[Entries taken from a collection]
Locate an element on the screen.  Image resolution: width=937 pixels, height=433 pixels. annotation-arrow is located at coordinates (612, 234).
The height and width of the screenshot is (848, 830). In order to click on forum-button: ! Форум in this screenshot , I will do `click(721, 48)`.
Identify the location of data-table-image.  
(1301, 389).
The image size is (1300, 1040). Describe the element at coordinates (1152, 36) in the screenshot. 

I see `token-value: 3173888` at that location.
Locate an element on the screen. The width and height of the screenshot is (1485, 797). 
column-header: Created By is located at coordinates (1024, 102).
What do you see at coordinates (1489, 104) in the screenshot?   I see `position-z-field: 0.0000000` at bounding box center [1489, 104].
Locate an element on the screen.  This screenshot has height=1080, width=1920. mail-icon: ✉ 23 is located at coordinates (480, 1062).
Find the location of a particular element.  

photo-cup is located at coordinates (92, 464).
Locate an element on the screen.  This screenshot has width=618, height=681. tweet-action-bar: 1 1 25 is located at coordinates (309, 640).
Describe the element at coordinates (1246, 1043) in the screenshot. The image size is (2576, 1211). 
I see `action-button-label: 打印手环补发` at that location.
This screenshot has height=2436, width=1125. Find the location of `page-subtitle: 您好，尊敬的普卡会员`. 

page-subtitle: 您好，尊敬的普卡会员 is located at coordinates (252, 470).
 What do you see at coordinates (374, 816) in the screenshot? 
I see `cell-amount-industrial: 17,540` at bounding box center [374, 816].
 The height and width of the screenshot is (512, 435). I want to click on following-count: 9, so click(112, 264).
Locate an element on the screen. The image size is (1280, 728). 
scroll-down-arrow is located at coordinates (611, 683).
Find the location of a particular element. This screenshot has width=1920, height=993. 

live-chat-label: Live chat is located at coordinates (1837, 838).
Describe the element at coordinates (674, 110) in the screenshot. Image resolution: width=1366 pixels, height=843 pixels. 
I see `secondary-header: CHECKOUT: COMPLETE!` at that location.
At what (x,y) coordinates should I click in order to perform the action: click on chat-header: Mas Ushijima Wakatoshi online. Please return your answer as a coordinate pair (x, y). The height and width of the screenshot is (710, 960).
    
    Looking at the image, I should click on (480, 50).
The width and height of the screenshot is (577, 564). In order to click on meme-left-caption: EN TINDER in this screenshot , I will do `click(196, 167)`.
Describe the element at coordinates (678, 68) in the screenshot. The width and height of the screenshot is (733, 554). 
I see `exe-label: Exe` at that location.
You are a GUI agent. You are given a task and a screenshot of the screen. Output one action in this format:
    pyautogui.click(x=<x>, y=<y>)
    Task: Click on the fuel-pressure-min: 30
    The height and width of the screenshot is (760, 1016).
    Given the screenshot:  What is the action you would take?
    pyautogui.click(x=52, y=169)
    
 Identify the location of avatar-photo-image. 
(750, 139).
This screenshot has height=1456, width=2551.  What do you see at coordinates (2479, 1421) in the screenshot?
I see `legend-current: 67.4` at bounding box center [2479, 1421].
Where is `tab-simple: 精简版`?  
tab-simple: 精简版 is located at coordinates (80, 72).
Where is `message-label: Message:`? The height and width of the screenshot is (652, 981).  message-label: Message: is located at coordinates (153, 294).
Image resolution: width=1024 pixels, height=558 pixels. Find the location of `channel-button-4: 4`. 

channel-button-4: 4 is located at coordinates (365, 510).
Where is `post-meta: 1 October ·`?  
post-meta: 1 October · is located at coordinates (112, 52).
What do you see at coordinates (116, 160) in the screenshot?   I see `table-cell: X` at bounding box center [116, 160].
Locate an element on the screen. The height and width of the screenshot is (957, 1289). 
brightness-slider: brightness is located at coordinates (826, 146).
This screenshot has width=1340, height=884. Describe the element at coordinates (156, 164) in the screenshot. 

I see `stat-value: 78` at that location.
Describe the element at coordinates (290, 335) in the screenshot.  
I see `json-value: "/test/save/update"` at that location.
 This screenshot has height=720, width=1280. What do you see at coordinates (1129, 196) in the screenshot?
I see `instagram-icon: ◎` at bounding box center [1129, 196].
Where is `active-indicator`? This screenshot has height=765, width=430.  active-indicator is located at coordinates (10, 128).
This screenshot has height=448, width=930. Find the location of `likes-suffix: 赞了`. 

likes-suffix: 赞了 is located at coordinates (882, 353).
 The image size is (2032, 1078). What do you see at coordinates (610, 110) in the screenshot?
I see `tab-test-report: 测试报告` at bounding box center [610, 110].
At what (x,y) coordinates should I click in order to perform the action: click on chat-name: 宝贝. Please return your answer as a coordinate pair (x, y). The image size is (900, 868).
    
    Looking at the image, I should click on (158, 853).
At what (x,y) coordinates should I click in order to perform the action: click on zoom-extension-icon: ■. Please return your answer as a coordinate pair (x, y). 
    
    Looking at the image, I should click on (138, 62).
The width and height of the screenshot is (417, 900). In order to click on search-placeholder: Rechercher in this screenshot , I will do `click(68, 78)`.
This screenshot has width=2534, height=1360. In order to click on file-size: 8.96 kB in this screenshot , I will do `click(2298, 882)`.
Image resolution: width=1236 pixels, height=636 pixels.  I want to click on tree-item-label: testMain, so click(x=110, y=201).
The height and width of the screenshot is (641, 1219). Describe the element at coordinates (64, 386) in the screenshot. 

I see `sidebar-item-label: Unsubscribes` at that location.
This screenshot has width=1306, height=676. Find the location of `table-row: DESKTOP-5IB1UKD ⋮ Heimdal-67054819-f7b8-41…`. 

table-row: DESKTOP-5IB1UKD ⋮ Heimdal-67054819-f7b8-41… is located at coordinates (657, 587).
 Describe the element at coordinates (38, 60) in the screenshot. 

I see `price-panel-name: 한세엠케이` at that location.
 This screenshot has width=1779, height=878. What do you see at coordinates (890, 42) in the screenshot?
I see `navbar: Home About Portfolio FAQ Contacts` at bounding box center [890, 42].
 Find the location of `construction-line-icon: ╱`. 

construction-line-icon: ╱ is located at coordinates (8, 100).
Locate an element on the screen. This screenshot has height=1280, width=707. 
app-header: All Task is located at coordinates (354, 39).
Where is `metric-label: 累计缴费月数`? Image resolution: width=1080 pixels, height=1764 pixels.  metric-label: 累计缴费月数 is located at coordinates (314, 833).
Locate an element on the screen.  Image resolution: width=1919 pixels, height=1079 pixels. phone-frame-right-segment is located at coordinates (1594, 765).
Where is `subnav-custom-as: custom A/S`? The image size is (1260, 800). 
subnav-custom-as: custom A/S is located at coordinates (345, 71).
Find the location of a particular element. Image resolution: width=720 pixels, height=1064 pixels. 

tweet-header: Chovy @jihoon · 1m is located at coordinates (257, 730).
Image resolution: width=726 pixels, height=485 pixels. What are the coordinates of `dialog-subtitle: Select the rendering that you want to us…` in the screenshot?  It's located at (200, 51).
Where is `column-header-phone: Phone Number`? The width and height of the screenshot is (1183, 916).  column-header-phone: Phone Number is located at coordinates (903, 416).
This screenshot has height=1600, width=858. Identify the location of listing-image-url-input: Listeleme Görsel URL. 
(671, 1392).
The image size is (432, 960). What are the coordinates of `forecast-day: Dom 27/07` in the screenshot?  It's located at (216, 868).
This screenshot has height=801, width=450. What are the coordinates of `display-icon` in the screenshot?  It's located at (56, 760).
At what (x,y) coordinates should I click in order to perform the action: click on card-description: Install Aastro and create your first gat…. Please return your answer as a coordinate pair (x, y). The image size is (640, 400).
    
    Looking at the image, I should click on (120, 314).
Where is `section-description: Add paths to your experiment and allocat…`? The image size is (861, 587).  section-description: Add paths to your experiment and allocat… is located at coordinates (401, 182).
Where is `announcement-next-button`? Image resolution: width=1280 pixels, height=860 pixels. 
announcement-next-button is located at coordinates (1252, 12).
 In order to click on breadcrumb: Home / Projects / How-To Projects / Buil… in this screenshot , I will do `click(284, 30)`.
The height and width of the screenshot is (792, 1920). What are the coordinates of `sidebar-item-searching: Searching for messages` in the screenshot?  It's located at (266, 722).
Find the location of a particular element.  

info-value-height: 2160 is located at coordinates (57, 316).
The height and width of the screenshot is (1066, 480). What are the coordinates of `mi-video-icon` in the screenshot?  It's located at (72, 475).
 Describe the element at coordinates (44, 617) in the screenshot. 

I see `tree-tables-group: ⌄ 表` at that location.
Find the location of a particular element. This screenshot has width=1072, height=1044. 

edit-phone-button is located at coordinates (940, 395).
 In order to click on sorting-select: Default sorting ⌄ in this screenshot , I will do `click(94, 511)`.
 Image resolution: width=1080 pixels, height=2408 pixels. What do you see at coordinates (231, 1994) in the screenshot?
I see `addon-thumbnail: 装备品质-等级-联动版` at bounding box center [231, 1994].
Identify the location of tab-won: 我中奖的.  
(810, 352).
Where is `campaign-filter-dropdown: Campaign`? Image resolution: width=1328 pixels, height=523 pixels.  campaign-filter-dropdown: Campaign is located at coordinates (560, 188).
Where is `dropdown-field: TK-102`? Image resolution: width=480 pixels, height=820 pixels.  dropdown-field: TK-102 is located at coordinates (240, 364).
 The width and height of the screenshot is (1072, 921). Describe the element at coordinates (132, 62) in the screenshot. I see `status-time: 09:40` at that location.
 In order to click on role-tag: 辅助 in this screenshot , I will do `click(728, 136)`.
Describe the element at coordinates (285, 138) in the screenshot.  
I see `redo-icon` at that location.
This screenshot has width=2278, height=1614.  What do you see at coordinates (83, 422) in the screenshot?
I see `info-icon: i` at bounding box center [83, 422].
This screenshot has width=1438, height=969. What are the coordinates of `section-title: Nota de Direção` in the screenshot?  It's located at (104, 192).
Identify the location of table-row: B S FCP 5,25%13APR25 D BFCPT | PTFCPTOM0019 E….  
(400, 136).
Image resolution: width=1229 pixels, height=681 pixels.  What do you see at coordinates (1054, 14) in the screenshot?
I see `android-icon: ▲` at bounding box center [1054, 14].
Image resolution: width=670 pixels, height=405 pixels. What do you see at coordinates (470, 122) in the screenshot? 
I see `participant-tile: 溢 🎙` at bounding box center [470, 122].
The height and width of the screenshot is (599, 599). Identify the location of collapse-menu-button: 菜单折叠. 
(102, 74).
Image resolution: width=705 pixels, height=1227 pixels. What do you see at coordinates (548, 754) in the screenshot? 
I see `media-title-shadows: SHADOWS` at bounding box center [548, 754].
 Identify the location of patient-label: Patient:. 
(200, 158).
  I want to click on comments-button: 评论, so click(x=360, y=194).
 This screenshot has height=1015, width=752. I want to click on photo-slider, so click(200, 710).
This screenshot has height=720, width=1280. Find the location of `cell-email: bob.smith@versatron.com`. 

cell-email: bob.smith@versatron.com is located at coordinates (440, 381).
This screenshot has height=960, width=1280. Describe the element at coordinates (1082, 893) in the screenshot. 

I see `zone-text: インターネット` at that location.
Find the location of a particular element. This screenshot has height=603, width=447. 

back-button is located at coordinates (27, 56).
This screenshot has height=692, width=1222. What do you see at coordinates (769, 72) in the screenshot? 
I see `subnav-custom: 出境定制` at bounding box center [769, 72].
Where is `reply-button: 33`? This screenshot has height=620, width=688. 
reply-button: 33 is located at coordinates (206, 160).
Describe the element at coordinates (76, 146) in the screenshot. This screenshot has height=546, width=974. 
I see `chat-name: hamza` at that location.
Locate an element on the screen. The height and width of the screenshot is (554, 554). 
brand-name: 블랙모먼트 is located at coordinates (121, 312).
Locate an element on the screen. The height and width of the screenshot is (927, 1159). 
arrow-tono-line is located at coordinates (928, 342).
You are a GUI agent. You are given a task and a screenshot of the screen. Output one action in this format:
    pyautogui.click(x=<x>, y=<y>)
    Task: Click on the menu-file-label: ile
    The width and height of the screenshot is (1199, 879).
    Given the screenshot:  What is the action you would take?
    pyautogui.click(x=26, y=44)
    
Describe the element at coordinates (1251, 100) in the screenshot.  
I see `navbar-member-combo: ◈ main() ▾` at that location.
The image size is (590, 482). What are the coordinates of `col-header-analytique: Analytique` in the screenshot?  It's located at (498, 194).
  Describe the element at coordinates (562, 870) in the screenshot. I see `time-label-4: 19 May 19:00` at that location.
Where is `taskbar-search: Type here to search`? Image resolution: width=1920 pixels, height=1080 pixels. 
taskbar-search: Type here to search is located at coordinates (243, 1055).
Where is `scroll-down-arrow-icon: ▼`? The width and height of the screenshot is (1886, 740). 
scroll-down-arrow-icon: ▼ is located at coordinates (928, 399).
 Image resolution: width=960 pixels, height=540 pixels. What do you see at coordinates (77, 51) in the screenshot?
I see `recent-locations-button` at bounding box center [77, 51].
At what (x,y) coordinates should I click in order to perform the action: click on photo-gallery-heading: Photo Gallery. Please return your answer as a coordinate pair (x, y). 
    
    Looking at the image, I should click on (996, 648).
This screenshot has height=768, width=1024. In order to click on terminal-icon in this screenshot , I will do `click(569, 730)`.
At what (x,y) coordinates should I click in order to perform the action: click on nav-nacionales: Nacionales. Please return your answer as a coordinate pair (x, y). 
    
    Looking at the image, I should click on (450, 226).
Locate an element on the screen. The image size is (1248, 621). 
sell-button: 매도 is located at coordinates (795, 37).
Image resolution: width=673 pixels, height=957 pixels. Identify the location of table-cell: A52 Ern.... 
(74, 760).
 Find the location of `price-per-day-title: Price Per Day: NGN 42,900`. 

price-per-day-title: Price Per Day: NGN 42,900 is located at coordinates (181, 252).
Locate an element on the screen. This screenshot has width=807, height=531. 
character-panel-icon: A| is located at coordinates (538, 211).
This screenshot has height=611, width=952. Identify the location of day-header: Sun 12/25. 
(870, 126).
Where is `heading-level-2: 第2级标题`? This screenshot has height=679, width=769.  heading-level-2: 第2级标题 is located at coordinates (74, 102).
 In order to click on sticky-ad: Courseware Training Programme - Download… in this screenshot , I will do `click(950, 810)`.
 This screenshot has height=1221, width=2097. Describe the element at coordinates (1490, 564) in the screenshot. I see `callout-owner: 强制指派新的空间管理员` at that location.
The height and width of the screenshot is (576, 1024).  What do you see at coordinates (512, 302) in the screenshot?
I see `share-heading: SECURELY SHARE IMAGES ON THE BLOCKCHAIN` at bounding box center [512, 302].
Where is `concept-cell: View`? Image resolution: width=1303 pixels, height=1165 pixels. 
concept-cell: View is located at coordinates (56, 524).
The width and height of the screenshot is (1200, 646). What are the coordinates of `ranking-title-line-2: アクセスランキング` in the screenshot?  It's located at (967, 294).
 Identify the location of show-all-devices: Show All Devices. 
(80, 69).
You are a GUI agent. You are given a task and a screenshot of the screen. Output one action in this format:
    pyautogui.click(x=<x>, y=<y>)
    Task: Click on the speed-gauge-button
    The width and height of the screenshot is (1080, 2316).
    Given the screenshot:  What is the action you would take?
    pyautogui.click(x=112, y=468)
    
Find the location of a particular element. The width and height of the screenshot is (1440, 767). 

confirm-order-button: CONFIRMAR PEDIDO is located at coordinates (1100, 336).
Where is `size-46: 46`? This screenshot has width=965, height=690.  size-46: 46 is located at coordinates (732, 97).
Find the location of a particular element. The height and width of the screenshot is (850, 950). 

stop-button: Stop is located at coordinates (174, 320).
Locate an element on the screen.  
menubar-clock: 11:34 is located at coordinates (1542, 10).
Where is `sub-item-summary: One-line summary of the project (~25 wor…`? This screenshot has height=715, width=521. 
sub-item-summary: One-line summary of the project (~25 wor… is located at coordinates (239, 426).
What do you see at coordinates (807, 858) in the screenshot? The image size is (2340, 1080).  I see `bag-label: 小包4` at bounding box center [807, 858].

### Exercise
Copy the lines of the listing above, starting at the line that contains "coordinates (153, 294)." and ending at the line that contains "post-meta: 1 October · is", including both of those lines.

### Answer box
Where is `message-label: Message:`? The height and width of the screenshot is (652, 981).  message-label: Message: is located at coordinates (153, 294).
Image resolution: width=1024 pixels, height=558 pixels. Find the location of `channel-button-4: 4`. 

channel-button-4: 4 is located at coordinates (365, 510).
Where is `post-meta: 1 October ·`?  
post-meta: 1 October · is located at coordinates (112, 52).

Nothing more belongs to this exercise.